● **Supplied records**:
= Beginning of Section =

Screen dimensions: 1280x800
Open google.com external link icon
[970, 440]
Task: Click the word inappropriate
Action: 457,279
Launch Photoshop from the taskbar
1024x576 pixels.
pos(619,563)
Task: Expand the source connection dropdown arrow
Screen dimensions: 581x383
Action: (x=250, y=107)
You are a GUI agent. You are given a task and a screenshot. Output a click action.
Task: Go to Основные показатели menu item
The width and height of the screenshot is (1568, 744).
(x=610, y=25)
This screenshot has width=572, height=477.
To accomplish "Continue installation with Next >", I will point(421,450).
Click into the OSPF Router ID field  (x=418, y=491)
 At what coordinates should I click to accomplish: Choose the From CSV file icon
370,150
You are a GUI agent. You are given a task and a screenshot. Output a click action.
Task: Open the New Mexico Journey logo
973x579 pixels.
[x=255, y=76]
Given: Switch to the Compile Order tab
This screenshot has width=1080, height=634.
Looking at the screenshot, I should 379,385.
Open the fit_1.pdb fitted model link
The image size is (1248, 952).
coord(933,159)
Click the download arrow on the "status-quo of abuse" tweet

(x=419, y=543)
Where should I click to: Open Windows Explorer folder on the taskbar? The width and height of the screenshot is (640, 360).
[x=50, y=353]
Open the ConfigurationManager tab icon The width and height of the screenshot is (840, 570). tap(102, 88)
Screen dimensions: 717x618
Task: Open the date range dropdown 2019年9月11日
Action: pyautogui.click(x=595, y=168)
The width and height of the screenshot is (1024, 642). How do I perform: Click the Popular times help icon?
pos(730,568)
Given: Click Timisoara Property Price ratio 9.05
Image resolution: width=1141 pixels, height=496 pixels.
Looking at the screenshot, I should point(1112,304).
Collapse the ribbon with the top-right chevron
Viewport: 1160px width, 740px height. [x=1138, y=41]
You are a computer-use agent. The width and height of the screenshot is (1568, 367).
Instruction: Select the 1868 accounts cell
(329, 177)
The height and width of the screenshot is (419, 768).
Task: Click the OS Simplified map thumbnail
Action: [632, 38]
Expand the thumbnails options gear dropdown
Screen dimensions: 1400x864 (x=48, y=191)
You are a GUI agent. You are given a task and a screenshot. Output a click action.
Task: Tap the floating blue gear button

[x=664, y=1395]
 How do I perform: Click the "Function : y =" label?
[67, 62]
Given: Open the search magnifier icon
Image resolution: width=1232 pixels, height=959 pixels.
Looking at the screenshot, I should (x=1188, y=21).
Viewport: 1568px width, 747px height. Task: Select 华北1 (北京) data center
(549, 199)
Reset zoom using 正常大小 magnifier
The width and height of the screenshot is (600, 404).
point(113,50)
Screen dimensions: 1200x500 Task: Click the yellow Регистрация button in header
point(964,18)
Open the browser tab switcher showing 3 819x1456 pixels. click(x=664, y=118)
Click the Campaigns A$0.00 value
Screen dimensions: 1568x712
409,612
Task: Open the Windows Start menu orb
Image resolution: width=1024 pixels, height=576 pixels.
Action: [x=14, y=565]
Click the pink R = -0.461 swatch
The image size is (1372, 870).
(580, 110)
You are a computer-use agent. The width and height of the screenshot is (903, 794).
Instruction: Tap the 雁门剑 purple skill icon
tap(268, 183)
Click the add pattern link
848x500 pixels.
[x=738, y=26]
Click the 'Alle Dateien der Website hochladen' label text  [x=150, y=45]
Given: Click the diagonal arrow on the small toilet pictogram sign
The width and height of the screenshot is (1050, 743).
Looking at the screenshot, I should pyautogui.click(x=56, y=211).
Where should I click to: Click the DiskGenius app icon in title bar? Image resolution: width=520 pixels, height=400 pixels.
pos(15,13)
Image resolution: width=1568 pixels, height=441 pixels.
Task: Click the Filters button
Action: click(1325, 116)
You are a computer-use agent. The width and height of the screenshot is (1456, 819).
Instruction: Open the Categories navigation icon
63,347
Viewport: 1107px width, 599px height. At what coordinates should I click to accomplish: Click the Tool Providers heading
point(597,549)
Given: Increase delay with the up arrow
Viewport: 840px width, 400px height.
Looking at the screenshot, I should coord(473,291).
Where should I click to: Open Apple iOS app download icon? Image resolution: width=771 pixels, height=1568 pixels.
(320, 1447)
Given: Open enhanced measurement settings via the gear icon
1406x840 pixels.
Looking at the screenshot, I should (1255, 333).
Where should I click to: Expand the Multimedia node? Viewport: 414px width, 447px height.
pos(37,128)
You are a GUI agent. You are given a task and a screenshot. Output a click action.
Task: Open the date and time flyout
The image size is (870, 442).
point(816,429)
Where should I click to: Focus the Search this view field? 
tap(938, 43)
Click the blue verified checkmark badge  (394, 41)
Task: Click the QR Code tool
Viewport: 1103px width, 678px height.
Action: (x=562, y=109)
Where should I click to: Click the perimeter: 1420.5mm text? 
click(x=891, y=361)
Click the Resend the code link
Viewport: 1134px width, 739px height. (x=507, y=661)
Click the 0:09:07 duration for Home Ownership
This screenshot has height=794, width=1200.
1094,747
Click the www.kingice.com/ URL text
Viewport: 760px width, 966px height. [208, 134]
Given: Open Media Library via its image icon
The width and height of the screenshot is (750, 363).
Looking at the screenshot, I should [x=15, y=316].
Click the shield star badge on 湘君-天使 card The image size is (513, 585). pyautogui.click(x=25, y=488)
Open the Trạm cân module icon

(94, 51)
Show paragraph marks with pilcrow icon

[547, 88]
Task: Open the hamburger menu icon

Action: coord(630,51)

= End of Section =

● **Task description**:
The only acceptable answer is the full set of entries, repeated exactly.

● **Answer to this problem**:
Screen dimensions: 1280x800
Open google.com external link icon
[970, 440]
Task: Click the word inappropriate
Action: 457,279
Launch Photoshop from the taskbar
1024x576 pixels.
pos(619,563)
Task: Expand the source connection dropdown arrow
Screen dimensions: 581x383
Action: (x=250, y=107)
You are a GUI agent. You are given a task and a screenshot. Output a click action.
Task: Go to Основные показатели menu item
The width and height of the screenshot is (1568, 744).
(x=610, y=25)
This screenshot has width=572, height=477.
To accomplish "Continue installation with Next >", I will point(421,450).
Click into the OSPF Router ID field  (x=418, y=491)
 At what coordinates should I click to accomplish: Choose the From CSV file icon
370,150
You are a GUI agent. You are given a task and a screenshot. Output a click action.
Task: Open the New Mexico Journey logo
973x579 pixels.
[x=255, y=76]
Given: Switch to the Compile Order tab
This screenshot has width=1080, height=634.
Looking at the screenshot, I should 379,385.
Open the fit_1.pdb fitted model link
The image size is (1248, 952).
coord(933,159)
Click the download arrow on the "status-quo of abuse" tweet

(x=419, y=543)
Where should I click to: Open Windows Explorer folder on the taskbar? The width and height of the screenshot is (640, 360).
[x=50, y=353]
Open the ConfigurationManager tab icon The width and height of the screenshot is (840, 570). tap(102, 88)
Screen dimensions: 717x618
Task: Open the date range dropdown 2019年9月11日
Action: pyautogui.click(x=595, y=168)
The width and height of the screenshot is (1024, 642). How do I perform: Click the Popular times help icon?
pos(730,568)
Given: Click Timisoara Property Price ratio 9.05
Image resolution: width=1141 pixels, height=496 pixels.
Looking at the screenshot, I should point(1112,304).
Collapse the ribbon with the top-right chevron
Viewport: 1160px width, 740px height. [x=1138, y=41]
You are a computer-use agent. The width and height of the screenshot is (1568, 367).
Instruction: Select the 1868 accounts cell
(329, 177)
The height and width of the screenshot is (419, 768).
Task: Click the OS Simplified map thumbnail
Action: [632, 38]
Expand the thumbnails options gear dropdown
Screen dimensions: 1400x864 (x=48, y=191)
You are a GUI agent. You are given a task and a screenshot. Output a click action.
Task: Tap the floating blue gear button

[x=664, y=1395]
 How do I perform: Click the "Function : y =" label?
[67, 62]
Given: Open the search magnifier icon
Image resolution: width=1232 pixels, height=959 pixels.
Looking at the screenshot, I should (x=1188, y=21).
Viewport: 1568px width, 747px height. Task: Select 华北1 (北京) data center
(549, 199)
Reset zoom using 正常大小 magnifier
The width and height of the screenshot is (600, 404).
point(113,50)
Screen dimensions: 1200x500 Task: Click the yellow Регистрация button in header
point(964,18)
Open the browser tab switcher showing 3 819x1456 pixels. click(x=664, y=118)
Click the Campaigns A$0.00 value
Screen dimensions: 1568x712
409,612
Task: Open the Windows Start menu orb
Image resolution: width=1024 pixels, height=576 pixels.
Action: [x=14, y=565]
Click the pink R = -0.461 swatch
The image size is (1372, 870).
(580, 110)
You are a computer-use agent. The width and height of the screenshot is (903, 794).
Instruction: Tap the 雁门剑 purple skill icon
tap(268, 183)
Click the add pattern link
848x500 pixels.
[x=738, y=26]
Click the 'Alle Dateien der Website hochladen' label text  [x=150, y=45]
Given: Click the diagonal arrow on the small toilet pictogram sign
The width and height of the screenshot is (1050, 743).
Looking at the screenshot, I should pyautogui.click(x=56, y=211).
Where should I click to: Click the DiskGenius app icon in title bar? Image resolution: width=520 pixels, height=400 pixels.
pos(15,13)
Image resolution: width=1568 pixels, height=441 pixels.
Task: Click the Filters button
Action: click(1325, 116)
You are a computer-use agent. The width and height of the screenshot is (1456, 819).
Instruction: Open the Categories navigation icon
63,347
Viewport: 1107px width, 599px height. At what coordinates should I click to accomplish: Click the Tool Providers heading
point(597,549)
Given: Increase delay with the up arrow
Viewport: 840px width, 400px height.
Looking at the screenshot, I should coord(473,291).
Where should I click to: Open Apple iOS app download icon? Image resolution: width=771 pixels, height=1568 pixels.
(320, 1447)
Given: Open enhanced measurement settings via the gear icon
1406x840 pixels.
Looking at the screenshot, I should (1255, 333).
Where should I click to: Expand the Multimedia node? Viewport: 414px width, 447px height.
pos(37,128)
You are a GUI agent. You are given a task and a screenshot. Output a click action.
Task: Open the date and time flyout
The image size is (870, 442).
point(816,429)
Where should I click to: Focus the Search this view field? 
tap(938, 43)
Click the blue verified checkmark badge  (394, 41)
Task: Click the QR Code tool
Viewport: 1103px width, 678px height.
Action: (x=562, y=109)
Where should I click to: Click the perimeter: 1420.5mm text? 
click(x=891, y=361)
Click the Resend the code link
Viewport: 1134px width, 739px height. (x=507, y=661)
Click the 0:09:07 duration for Home Ownership
This screenshot has height=794, width=1200.
1094,747
Click the www.kingice.com/ URL text
Viewport: 760px width, 966px height. [208, 134]
Given: Open Media Library via its image icon
The width and height of the screenshot is (750, 363).
Looking at the screenshot, I should [x=15, y=316].
Click the shield star badge on 湘君-天使 card The image size is (513, 585). pyautogui.click(x=25, y=488)
Open the Trạm cân module icon

(94, 51)
Show paragraph marks with pilcrow icon

[547, 88]
Task: Open the hamburger menu icon

Action: coord(630,51)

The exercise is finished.